# THINGS TO DO
a) Answer these questions about the passage on the motion by Roof's defense attorneys:
(i) What did the attorneys ask the court to reconsider?
(ii) What did the attorneys call Roof's letter to prosecutors?
(iii) What did the defense team tell the court it had "long anticipated"?
b) Duplicate the part of the passage on the motion by Roof's defense attorneys starting with "In a motion" and going on through "sent to prosecutors.".

# PAGE EXTRACT
##############################
In a motion filed days later, Roof's attorneys requested the court reconsider a scheduled mental evaluation for Roof, citing the appearance of a "strained" relationship between Roof and his defense team, which might be noticeable to prospective jurors, and the letter he sent to prosecutors.
Roof's attorneys described his letter to prosecutors as an open attempt to "sabotage his own case, in a manner that potentially increased his odds of being sentenced to death."
"Such an action is irreconcilable with a wish to avoid death and therefore irrational even though presented in clear English," the motion states. "This crystallized for us that the defendant does not trust us, and that his lack of trust is not just driven by his mental illness (or, for that matter, his feelings about mental illness), but is a foundation of his incompetence."
The defense team told the court it had "long anticipated disagreements" and arguments over the penalty phase of the case.
##############################
[Collected data]
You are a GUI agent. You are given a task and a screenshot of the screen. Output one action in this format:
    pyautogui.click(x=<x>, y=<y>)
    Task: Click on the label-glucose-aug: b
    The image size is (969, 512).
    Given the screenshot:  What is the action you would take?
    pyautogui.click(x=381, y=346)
##############################
# EXERCISE RESULTS
a)
(i) A scheduled mental evaluation for Roof.
(ii) An open attempt to "sabotage his own case, in a manner that potentially increased his odds of being sentenced to death."
(iii) Disagreements and arguments over the penalty phase of the case.

b)
In a motion filed days later, Roof's attorneys requested the court reconsider a scheduled mental evaluation for Roof, citing the appearance of a "strained" relationship between Roof and his defense team, which might be noticeable to prospective jurors, and the letter he sent to prosecutors.